Предпочитала ли она кого-нибудь из нас? Неизвестно. Вернее всего, она ни к кому из нас не испытывала никаких любовных чувств. Ничего, кроме компанейского дружелюбия, даже, может быть, товарищеской симпатии. Скорее всего ей нравился некий студент из нашей компании, красавец и симпатяга с алым ротиком, лучистыми глазами, шелковистыми усиками, всегда щегольски одетый в форменный студенческий мундир (не в тужурку!) с твердым высоким синим воротником, подпиравшим бархатные щечки, и подбитой ватой грудью, на которой блестели два ряда студенческих орленых золотых дутых пуговиц.
Вольдемар открыто к нему ревновал, вызывая всеобщее веселье.

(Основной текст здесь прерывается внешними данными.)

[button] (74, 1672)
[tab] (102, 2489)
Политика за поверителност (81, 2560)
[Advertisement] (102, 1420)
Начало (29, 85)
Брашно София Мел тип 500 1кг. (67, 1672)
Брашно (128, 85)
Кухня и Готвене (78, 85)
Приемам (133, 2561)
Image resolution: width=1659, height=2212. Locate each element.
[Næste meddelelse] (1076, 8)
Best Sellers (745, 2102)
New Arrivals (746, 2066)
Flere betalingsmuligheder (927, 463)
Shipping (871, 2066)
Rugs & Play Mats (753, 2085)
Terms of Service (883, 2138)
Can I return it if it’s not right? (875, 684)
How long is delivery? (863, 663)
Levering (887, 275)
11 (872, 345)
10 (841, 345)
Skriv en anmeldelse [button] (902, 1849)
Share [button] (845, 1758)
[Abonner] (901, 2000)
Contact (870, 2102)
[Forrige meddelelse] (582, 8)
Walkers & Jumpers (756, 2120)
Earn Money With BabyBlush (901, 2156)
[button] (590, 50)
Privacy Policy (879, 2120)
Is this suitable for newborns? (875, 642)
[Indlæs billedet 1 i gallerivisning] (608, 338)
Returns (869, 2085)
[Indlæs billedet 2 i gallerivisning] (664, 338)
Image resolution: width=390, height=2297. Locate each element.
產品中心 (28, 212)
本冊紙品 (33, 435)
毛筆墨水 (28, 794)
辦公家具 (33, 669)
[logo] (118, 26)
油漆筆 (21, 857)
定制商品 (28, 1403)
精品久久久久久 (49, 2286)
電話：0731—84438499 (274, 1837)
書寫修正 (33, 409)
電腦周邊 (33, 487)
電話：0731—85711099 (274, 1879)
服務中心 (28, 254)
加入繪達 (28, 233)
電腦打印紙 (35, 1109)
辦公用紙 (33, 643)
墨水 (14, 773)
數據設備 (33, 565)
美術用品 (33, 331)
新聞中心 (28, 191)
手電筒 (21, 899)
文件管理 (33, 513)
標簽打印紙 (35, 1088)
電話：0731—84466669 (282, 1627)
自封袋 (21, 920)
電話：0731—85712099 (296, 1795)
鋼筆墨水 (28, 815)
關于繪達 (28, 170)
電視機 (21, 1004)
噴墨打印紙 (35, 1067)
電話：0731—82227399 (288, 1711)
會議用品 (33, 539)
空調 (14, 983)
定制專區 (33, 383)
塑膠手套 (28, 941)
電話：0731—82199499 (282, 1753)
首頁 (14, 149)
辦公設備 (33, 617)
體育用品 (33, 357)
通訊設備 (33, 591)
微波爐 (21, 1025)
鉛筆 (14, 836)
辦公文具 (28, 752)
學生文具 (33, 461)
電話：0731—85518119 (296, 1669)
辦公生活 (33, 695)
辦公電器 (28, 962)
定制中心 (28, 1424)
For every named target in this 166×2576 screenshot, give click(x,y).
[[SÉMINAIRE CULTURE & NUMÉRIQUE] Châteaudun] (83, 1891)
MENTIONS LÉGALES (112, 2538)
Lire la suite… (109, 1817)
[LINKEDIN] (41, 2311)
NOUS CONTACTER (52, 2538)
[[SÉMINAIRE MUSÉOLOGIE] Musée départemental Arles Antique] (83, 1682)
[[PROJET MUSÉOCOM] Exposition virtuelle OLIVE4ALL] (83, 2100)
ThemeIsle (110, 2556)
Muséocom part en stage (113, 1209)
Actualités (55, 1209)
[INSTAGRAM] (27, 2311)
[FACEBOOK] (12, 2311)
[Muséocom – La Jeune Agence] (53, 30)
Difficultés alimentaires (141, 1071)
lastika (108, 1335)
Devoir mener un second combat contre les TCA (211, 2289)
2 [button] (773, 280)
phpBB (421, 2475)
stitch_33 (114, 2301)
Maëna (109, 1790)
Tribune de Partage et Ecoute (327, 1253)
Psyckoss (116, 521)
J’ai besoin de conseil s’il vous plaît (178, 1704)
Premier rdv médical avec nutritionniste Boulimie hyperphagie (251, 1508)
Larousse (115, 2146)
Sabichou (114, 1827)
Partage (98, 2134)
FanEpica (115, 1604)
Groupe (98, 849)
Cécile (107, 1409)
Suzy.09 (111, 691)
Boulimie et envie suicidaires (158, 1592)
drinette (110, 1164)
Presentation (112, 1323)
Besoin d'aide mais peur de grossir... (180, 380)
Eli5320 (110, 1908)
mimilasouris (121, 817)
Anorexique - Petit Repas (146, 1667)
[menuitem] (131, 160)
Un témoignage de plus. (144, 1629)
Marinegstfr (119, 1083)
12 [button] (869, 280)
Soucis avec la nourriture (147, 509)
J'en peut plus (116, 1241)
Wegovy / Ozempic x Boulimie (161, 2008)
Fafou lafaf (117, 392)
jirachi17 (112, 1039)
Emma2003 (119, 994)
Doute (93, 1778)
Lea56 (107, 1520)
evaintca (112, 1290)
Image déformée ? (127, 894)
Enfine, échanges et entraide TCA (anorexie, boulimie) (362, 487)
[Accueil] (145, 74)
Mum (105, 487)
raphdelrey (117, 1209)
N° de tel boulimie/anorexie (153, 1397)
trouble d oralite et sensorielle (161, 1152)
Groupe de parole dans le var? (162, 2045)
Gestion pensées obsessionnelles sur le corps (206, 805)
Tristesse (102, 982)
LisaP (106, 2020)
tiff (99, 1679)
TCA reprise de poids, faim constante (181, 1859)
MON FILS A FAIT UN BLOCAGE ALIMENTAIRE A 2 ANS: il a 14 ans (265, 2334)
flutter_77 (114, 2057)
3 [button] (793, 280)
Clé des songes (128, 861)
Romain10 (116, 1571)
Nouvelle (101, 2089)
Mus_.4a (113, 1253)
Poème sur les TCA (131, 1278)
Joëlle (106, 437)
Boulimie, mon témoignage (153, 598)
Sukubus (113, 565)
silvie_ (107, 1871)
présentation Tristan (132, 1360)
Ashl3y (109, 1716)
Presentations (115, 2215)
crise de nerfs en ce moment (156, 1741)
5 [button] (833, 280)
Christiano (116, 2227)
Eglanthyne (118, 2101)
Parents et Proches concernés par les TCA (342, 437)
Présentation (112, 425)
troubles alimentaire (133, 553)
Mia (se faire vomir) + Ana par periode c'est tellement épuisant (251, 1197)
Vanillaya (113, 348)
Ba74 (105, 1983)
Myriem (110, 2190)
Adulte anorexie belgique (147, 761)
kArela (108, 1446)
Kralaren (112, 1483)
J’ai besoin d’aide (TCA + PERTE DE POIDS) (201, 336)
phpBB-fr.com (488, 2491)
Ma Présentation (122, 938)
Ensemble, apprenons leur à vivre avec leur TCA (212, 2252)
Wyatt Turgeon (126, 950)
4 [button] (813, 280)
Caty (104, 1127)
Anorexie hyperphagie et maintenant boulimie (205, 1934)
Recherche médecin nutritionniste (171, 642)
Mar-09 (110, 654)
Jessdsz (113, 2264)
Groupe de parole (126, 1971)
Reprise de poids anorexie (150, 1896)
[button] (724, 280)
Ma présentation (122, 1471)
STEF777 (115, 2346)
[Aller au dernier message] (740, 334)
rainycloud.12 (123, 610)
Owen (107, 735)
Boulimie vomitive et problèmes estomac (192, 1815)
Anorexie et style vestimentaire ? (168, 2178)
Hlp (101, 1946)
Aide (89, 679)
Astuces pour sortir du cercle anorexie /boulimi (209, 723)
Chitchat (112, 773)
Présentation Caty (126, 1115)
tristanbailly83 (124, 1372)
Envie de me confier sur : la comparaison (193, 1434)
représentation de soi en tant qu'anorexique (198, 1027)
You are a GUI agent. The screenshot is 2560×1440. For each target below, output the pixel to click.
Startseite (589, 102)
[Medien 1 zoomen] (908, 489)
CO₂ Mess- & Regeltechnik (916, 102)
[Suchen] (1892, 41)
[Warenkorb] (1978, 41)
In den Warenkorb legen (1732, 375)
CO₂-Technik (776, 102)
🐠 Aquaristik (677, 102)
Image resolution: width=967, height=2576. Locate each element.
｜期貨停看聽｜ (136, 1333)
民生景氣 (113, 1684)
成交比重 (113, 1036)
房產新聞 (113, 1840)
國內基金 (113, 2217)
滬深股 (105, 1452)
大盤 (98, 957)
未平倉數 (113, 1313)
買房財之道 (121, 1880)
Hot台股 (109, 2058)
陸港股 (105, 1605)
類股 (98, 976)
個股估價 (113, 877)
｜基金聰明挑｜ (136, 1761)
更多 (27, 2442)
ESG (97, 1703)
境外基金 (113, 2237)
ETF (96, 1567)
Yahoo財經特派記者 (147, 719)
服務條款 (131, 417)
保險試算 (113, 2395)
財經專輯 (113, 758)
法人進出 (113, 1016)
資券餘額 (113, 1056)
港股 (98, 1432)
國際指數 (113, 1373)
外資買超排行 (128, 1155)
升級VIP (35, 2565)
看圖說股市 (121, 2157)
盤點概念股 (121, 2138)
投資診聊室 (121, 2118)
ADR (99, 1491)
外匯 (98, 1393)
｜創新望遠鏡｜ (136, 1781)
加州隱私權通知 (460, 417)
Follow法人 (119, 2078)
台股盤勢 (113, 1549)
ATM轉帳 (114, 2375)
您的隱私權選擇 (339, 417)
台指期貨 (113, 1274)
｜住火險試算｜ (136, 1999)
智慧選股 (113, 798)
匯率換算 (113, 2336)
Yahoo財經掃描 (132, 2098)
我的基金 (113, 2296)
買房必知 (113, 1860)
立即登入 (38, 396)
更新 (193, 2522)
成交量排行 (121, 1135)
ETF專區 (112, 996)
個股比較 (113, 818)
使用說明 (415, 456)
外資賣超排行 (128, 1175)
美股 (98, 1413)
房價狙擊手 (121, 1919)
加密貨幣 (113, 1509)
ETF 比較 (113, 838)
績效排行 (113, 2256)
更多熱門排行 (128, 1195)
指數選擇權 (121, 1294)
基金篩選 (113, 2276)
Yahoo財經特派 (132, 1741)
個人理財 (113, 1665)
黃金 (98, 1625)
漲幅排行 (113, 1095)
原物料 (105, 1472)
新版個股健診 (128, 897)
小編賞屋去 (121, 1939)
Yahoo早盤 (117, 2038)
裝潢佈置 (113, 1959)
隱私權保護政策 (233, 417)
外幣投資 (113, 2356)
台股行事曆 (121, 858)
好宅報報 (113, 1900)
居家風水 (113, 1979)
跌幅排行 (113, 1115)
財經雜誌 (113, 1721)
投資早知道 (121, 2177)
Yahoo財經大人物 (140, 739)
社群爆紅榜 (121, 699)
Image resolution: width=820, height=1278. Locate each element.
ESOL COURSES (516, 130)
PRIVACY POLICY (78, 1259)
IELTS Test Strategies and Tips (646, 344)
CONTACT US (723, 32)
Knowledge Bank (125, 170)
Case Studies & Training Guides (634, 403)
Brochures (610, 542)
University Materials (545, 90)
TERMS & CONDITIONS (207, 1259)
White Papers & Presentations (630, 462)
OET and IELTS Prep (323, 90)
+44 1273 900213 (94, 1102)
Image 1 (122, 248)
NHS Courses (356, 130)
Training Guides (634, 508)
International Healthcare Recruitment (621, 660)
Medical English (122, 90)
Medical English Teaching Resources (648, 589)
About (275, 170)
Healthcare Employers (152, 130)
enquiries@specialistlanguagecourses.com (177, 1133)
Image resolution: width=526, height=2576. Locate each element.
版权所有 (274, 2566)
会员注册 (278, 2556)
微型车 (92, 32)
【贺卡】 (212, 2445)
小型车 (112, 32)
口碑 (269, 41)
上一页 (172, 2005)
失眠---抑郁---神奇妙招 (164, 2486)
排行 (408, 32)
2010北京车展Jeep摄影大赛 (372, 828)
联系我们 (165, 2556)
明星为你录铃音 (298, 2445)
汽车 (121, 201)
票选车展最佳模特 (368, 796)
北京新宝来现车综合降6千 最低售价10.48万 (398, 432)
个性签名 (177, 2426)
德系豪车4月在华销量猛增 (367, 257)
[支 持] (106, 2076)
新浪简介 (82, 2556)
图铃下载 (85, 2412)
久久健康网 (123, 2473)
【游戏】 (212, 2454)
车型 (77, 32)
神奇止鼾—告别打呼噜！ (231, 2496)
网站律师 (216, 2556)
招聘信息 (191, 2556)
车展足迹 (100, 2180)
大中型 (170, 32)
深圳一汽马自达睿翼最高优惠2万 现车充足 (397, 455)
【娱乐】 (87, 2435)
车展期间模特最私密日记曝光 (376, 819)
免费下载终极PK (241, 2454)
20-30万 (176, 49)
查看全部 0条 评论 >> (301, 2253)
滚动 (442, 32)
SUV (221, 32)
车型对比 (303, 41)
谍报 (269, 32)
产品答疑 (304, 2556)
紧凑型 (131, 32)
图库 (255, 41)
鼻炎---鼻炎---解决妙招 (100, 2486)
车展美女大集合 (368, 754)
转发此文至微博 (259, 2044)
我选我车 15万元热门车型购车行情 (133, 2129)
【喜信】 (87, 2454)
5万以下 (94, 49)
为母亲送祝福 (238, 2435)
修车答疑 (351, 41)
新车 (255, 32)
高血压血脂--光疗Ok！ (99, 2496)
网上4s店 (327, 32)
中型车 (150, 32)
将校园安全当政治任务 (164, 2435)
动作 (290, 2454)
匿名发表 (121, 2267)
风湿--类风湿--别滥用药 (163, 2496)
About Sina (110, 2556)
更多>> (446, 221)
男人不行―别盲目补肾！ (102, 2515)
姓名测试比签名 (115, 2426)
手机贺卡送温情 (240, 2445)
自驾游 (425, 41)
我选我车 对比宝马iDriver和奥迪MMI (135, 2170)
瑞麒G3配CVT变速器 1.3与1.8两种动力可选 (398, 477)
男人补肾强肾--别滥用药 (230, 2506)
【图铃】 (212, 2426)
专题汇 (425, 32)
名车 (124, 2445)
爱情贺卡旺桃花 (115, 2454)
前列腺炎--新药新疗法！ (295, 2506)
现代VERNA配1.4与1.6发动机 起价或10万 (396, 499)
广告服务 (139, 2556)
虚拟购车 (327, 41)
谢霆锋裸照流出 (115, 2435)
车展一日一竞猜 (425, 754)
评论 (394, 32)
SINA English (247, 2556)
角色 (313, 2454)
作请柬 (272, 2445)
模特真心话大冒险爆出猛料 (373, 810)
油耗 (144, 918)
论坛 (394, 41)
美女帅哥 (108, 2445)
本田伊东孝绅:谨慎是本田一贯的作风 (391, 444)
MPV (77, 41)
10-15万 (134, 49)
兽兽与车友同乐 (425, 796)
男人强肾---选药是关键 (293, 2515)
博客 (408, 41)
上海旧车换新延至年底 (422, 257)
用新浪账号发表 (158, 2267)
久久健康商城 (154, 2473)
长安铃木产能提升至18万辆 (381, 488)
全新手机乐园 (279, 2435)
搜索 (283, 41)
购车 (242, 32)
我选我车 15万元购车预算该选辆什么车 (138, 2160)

Я же не выражал своей ревности, втайне раздиравшей мою душу при виде, как ласково смотрят друг на друга Ганзя и студент.
Но мы с Вольдемаром сделались невольными сообщниками в ненависти к счастливому студенту. Мы осуждали его каждый на свой лад. Я критиковал его за легкомыслие и отсутствие глубоких знаний (сам будучи полным невеждой), а Вольдемар прямо говорил с ядовитой иронией, что у него алые губки, похожие на куриную жопу.
Да ведь был еще какой-то футболист, инсайд-правый.
В палатке, трепетавшей от проливного дождя, при лазурно-багровом пламени огарка я перебирал в памяти все, что касалось моей любви.